### What is needed
Rewrite the passage on climate change and agriculture from "145. Although agriculture" up to and including "underfunded (CIDSE 2012).", switching "smallholders" to "small-scale growers" wherever it appears.

142. Climate change is forecast to lead to a 6% reduction in global agriculture production by 2080 (Conway 2012) but this average figure masks enormous variation: in some of the world’s poorest countries, experts predict that higher temperatures and less rainfall could reduce farmers' harvests by a fifth, as soon as 2030 (DFID 2012). 
 
143. Africa is disproportionately affected by climate change: although it contributes less than 4% to overall global greenhouse gas emissions, African countries are among the most vulnerable to climate change because of their dependence on rain-fed agriculture, high levels of poverty, low levels of human and physical capital, and poor infrastructure (IFPRI 2009); they also have very low capacity to adapt to climate change. Sub-Saharan Africa is dominated by fragile ecosystems. Nearly 75% of its surface area is dry land or desert, making the continent highly vulnerable to droughts and floods.  In the decade leading up to 2006, Africa experience almost a third of the catastrophes relating to water that occurred at a worldwide level, with almost 135 million people affected by droughts, equivalent to 80% of the total population (World Water Forum 2006).
 
144. The impacts on African agricultural output will be substantial.  IFPRI’s crop model indicates that average rice, wheat and maize yields in sub-Saharan Africa will decline by up to 14%, 22% and 5% respectively by 2050 as a result of climate change, despite the positive effect of rising temperature levels on crop yields. (Rising temperatures are however expected to have a positive impact on livestock production (Juma 2013)).
 
145. Although agriculture is one of the main drivers of climate change - the agricultural sector generates around 10-12% of global greenhouse emissions (IPCC 2007), and when emissions form agricultural fuel use, fertiliser production and land use change are included, this increases to 30% from a sector that generates only 4% of global GDP (Smith et al in Conway 2012) - the overwhelming majority of these emissions are generated in the industrial agricultural sector, with African smallholders currently making a negligible contribution.  When it comes to Africa’s small-scale farmers, the policy focus needs to be squarely on adaptation rather than mitigation, particularly as adaptation needs are currently severely underfunded (CIDSE 2012).

### Data extract
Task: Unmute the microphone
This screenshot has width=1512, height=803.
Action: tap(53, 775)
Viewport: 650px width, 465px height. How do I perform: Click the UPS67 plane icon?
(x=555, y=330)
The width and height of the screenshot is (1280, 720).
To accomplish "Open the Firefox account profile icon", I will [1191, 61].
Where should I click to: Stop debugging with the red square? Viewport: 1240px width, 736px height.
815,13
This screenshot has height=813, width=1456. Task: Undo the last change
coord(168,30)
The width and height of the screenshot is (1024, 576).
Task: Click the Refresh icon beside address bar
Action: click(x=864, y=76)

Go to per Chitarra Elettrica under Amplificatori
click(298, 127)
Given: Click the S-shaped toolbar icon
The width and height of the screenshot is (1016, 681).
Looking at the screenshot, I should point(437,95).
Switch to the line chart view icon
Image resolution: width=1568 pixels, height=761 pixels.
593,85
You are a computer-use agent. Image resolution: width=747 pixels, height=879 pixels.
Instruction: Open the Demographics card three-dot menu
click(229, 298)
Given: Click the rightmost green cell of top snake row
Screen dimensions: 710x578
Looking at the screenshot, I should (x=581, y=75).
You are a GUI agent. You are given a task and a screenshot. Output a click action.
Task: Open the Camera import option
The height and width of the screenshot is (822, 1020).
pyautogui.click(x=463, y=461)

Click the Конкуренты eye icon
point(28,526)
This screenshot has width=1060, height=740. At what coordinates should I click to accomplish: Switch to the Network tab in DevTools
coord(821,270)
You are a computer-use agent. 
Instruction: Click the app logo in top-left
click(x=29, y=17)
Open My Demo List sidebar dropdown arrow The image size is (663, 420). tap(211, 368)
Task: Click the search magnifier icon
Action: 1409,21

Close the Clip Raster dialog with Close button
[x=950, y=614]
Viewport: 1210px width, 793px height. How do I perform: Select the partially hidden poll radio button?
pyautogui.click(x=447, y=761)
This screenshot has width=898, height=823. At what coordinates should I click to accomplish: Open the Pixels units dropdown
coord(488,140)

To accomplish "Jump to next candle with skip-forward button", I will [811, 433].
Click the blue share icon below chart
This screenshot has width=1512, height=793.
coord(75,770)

### Solution
145. Although agriculture is one of the main drivers of climate change - the agricultural sector generates around 10-12% of global greenhouse emissions (IPCC 2007), and when emissions form agricultural fuel use, fertiliser production and land use change are included, this increases to 30% from a sector that generates only 4% of global GDP (Smith et al in Conway 2012) - the overwhelming majority of these emissions are generated in the industrial agricultural sector, with African small-scale growers currently making a negligible contribution.  When it comes to Africa’s small-scale farmers, the policy focus needs to be squarely on adaptation rather than mitigation, particularly as adaptation needs are currently severely underfunded (CIDSE 2012).